Wish You Were Here

"When we were children we played out in the streets

When we were children we'd say that we don't meaning of fear."

-OneRepublic

About 5 years ago…

"Shawn, do you ever think about your future?" Gus asks, sprinkles sticking steadfastly to his left cheek. Shawn just stared at him. It seemed he was always staring at Gus. Gus figured it was because he was always saying something lame or stupid and normally that was okay but now Shawn's staring made something strange and quaky rise up in the pit of Gus' stomach. When it wasn't making him stumble over his own feet, it made Gus feel like he was on the verge of either throwing up or think about doing something ridiculous like grabbing Shawn's face and-

"My future? What you mean like my astronaut career? Well Gus, I figure in a couple of years your head will have gotten so big that I could just stuff you feel of helium and ride that baby to outer space." He joked and Gus' glare did nothing to stop his cackling. After a moment of nothing but the sounds of their feet crunching grass below them, Shawn gave in. "No, I guess. Why?"

Gus eyed him cautiously; he was unsure of the can of worms he was about to open. Watching for the impending letdown, Gus explained. "I wanted to know what you're going to do when we grow up. Where you'll be going to college, where you'll be living for the rest of your life. I just thought we should get it out of the way now before."

"Before? Before what? Before the calendar hits the year 2000 and we all burn to death or the earth explodes? Is that what you mean, because if everything goes according to my plan we'll be long gone to the planet Flyron by then." Shawn grinned sharply and Gus almost felt comforted except that he didn't. Not yet; he had to get this out.

"Before life gets too serious." Gus tried, seeing that he still hadn't quite gotten his point across.

"Gus, we're twelve. Life's not 'sposed to get serious for another decade." Flinging an arm across Gus' tense shoulders, Shawn pulled him close enough to count Gus' eyelashes. He had resented how Gus had reached twelve so untouched by life but times like these, when he was truly allowed to look, he felt nothing more than protective over Gus. Like it was his job to stare and make sure nobody else could.

Gus took the time to process what Shawn had said and decided to take it for what it was. This crazy, chaotic friendship had taught him living in the moment was okay sometimes, especially when the alternative might bring something he couldn't handle. This was easier.

So he let Shawn lead him down the block, blabbering on and on about the benefits of Tang all the while knowing he was unprepared.

There was no doubt in his mind that Shawn would leave Gus one day and when that day came, Gus wanted to be ready.


Present…

"You don't seem to get it, Winnie. He's not a child; he's a grown man. We can't just keep him here forever and hope that if we raise him right he'll leave on his own."

Gus sighed and leaned his forehead against the front door.
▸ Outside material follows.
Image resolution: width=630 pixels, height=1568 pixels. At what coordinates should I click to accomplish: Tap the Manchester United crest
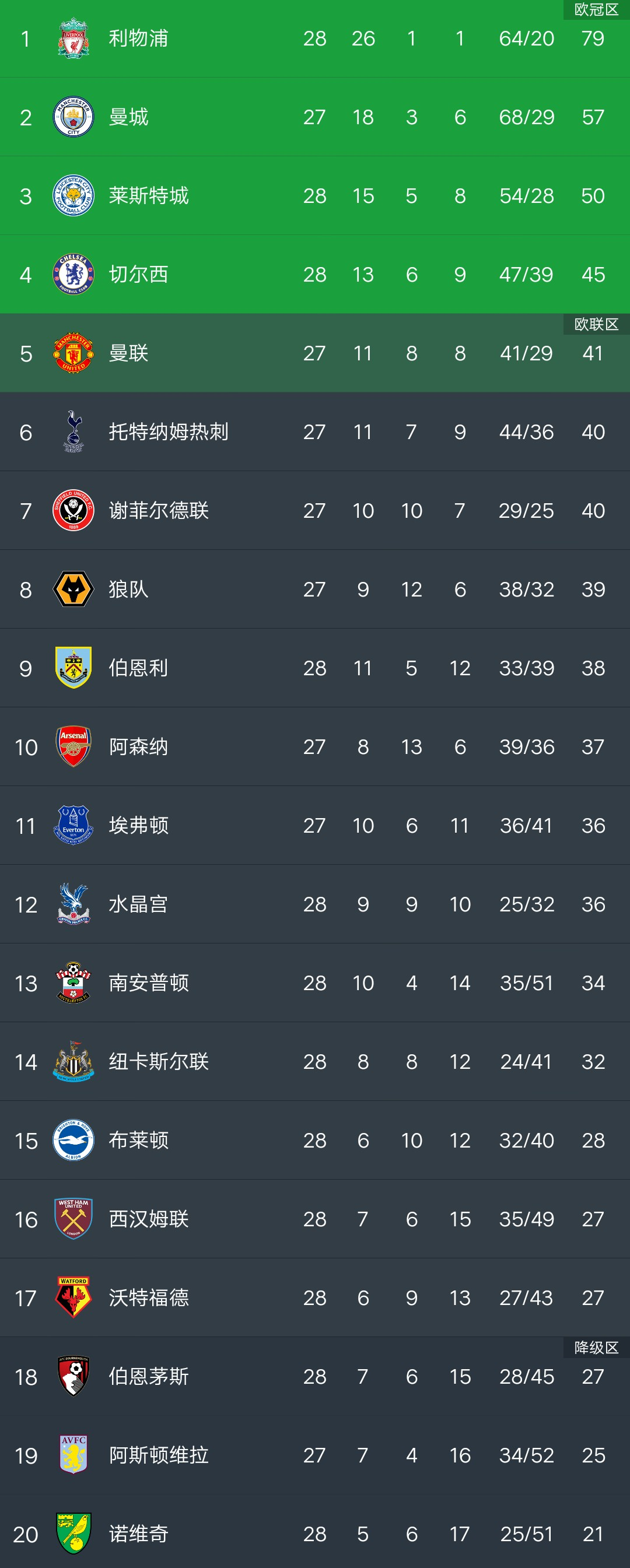pos(74,353)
His bags sat on the porch steps a few feet away from where Shawn sat drinking a beer and seemingly ignoring that Gus had ever existed. Gus had mistakenly locked his knees a while ago and now it hurt to stand but the alternatives were pretty shitty. Either stand there leaning against the door listening to his parents fighting or he could go sit down next to Shawn and pray he didn't break the glass bottle over his head. Whichever one he chose ended with a headache.

"He's going through a tough time right now, honey. His whole life has changed and who are we to judge how he chooses to deal with it?" Gus' mother argued and Gus had to admit that she did have a good point. Everything had changed. He took the few hesitant steps towards where Shawn sat lost in seemingly impenetrable thoughts. As he sat down on the creaking wood of the bench, he tried to slow his rapid heartrate. He hadn't seen Shawn since that night in his room, not even the day he left for Stanford, and now they were sitting only a few inches away. It hurt just to breathe and it felt easier not to try.

Shawn eyed him expectantly, almost challenging him before shaking his head, dismissive. He returned his gaze to the end of his bottle and Gus' mouth went dry.

"Gus got into Stanford, baby. It's not like he moved across the entire country. It's hours away, not weeks—" Mr. Guster argued, and by the weakness in his voice that his wife was sure to win.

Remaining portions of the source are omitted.